Toujours ces décors subtils = gare, ruelles, intérieurs, dans des couleurs qui contrairement au technicolor américain de l’époque (très criardes) sont plus délicates.
Dans un interview de l’une de ses actrices fétiches, j’avais lu qu’Ozu avait une méthode de travail très pointilleuse = il utilisait un « cadre » bien défini, et chaque geste d’acteur, chaque expression du corps, devait obligatoirement se situer dans ce cadre – pour le réalisateur cela représentait presque un tableau, dont on ne pouvait s’échapper.
Je me demande si c’est de là que m’est venue parfois, en regardant ses films, cette impression d’être dans un espace compassé, un peu étouffant.
Dans la distribution on retrouve Setsuko Hara, Shin Shaburi, Nobuo Nakamura, Ryuji Kita, Keiji Sada, Mariko Okada et Chishu Ryu, que j’ai retrouvé dans pratiquement tous les films que j’ai eu le plaisir de découvrir à l’occasion de cette rétrospective « Les saisons d’Ozu ».
Setsuko Hara dans le rôle d’Akiko Miwa (la mère) est délicate extérieurement, mais ne se laisse pas faire par ces hommes qui, l’estime-t-elle, se mêlent de ce qui ne les regarde pas.

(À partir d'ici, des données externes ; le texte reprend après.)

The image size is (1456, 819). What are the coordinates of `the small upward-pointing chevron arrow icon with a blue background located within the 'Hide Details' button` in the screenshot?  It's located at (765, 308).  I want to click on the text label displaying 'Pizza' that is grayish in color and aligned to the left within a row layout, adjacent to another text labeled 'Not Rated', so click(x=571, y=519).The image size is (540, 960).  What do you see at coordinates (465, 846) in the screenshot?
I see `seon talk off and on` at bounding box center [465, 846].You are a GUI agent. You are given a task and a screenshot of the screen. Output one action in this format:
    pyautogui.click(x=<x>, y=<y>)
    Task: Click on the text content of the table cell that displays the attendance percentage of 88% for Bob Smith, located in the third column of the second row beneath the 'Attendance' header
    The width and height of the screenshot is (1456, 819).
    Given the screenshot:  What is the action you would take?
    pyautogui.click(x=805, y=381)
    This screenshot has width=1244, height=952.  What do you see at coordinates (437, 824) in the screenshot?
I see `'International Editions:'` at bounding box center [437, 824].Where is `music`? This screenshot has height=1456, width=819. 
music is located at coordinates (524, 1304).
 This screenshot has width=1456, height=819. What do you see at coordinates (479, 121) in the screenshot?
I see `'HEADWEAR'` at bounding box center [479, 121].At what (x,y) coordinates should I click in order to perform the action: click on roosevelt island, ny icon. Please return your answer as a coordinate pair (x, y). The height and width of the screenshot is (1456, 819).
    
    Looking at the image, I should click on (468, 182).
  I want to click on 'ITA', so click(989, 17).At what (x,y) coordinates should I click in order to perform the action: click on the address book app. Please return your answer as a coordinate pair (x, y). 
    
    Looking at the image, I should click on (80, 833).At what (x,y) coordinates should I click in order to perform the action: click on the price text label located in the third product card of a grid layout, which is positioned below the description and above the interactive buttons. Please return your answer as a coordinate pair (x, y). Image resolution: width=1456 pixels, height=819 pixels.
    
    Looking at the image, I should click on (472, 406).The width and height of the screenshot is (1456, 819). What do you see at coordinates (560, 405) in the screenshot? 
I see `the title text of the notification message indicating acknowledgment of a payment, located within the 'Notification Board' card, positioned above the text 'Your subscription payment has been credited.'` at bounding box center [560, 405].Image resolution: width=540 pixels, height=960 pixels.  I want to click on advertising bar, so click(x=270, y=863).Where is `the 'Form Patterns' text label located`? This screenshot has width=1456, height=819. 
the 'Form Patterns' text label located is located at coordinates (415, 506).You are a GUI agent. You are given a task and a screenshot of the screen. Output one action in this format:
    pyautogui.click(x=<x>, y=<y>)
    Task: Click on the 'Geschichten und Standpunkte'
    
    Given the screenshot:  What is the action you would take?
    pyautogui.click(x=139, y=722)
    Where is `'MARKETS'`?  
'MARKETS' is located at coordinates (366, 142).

Si elle acquiesce à certaines de leurs suggestions, c’est par politesse.
L’histoire met une fois de plus l’accent sur les relations hommes/femmes dans le mariage, et enfants/parents qui ont des difficultés à ne pas se mêler de leurs affaires quoiqu’ils en disent. Dans « Fleurs d’Equinoxe » il est beaucoup question des contradictions de la vie, ce thème se retrouve aussi ici.
Je m’étonne à nouveau, du peu de respect des hommes japonais à l’égard de leurs épouses – ils disent à peine bonjour en revenant chez eux, laissent tomber leurs vêtements par terre pour qu’elle les ramasse et range.
Sans compter les propos disgracieux à l’égard des femmes qui ne sont pas toutes gâtées par la nature ou qui ont de l’embonpoint.
Omni présente aussi est cette obsession de marier les filles, sans nécessairement tenir compte de leur opinion, ce à quoi cette nouvelle génération s’oppose vivement – et on la comprend. Ici, en plus de vouloir marier la fille de Miwa, les trois amis se mêlent aussi de la veuve.
Je découvre, à l’occasion de ces histoires, cette volonté à l’ancienne de trouver des maris aux jeunes filles, je connaissais bien sûr cette coutume de mariages arrangés, mais je ne me rendais pas compte à quel point elle était ancrée dans les traditions japonaises.
Comme tous les autres films d’Ozu que j’ai pu voir, encore une belle découverte pour moi. Sur laquelle je termine mon exploration du cinéma de Yasujiro Ozu.